**TASK INSTRUCTIONS**
Everything from the line with "This screenshot has" to the final line of the entries is to be set down exactly, except the pictures.

**EXCERPTED RECORDS**
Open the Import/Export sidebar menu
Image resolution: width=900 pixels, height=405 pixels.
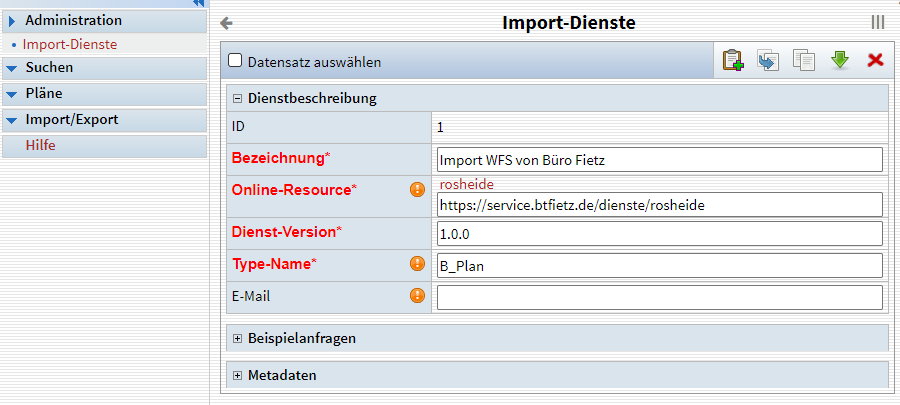coord(71,120)
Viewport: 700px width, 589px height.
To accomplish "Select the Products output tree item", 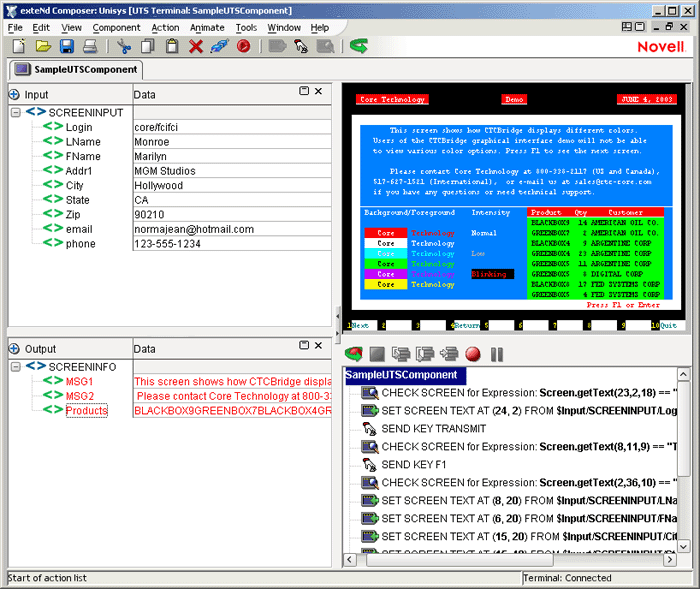I will pyautogui.click(x=87, y=411).
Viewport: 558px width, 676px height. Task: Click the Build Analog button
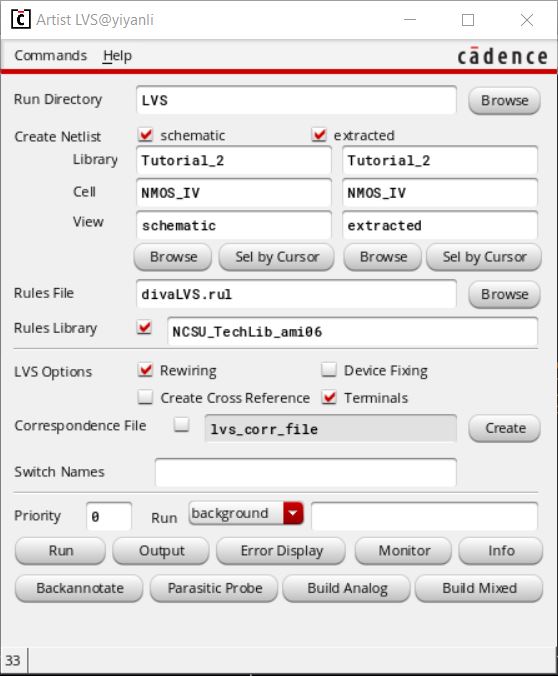(347, 588)
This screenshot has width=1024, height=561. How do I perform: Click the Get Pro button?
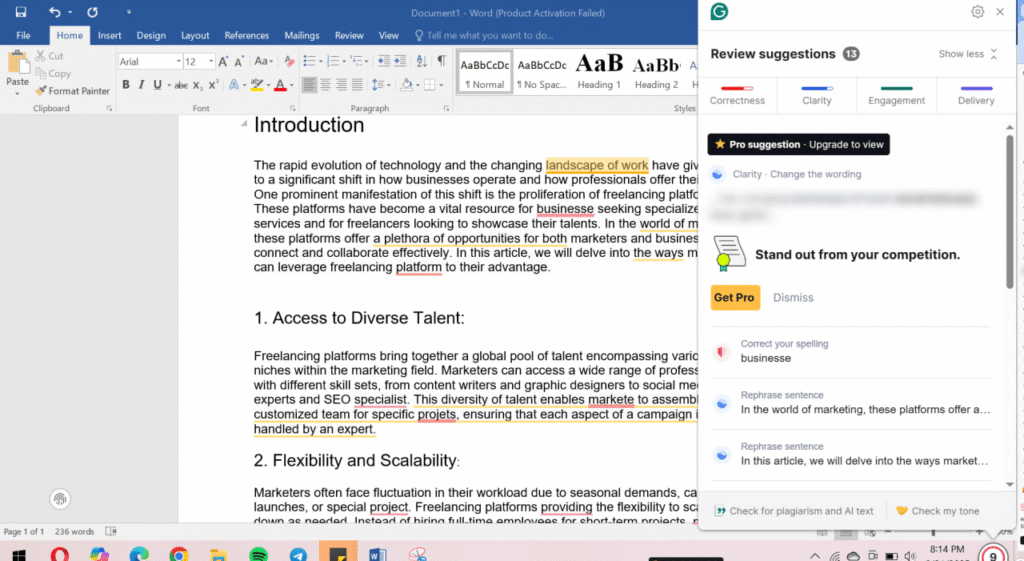(x=735, y=297)

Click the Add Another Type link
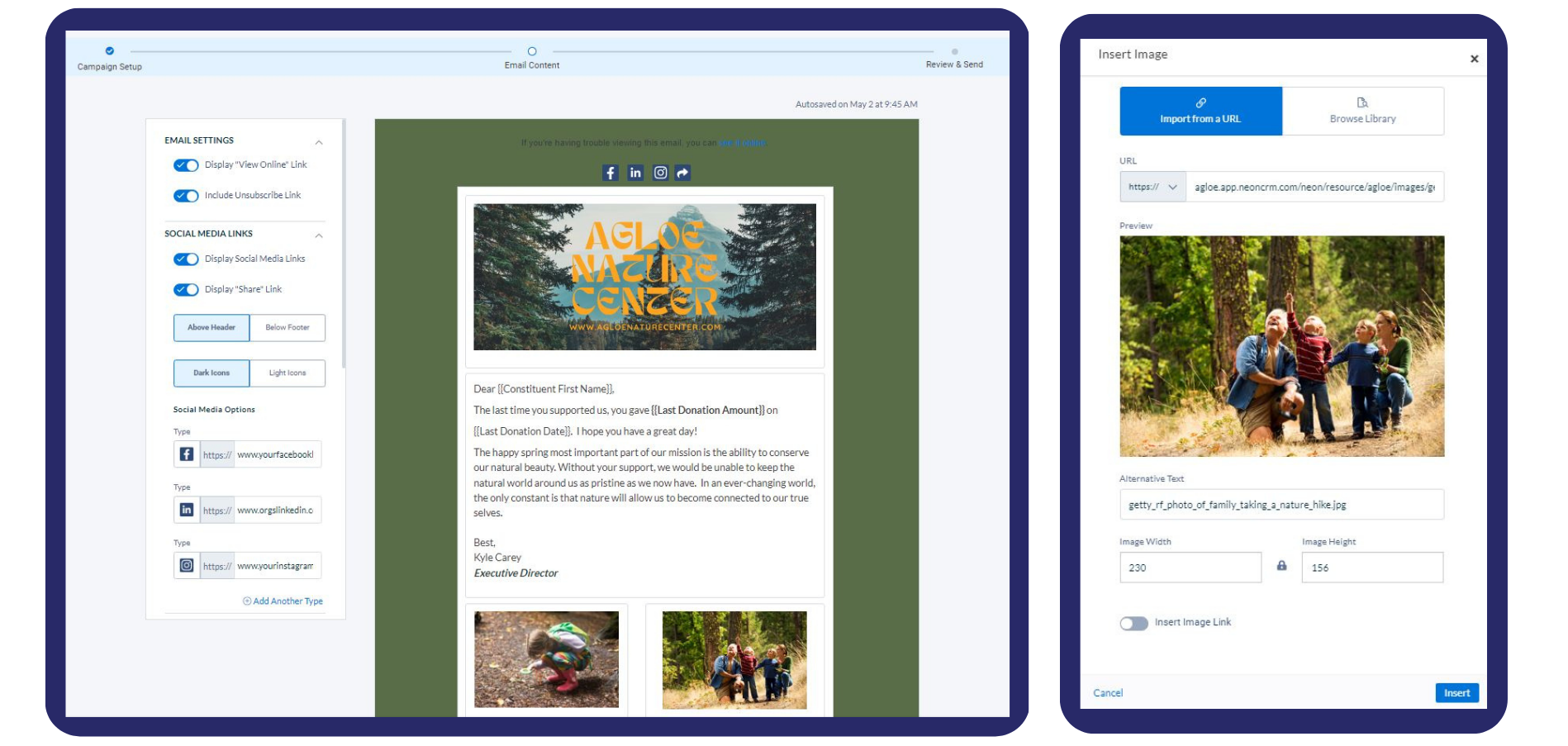(283, 601)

**ANSWER TO THE PROBLEM**
This screenshot has width=1024, height=561. How do I perform: Click the Get Pro button?
(x=735, y=297)

Click the Add Another Type link
(283, 601)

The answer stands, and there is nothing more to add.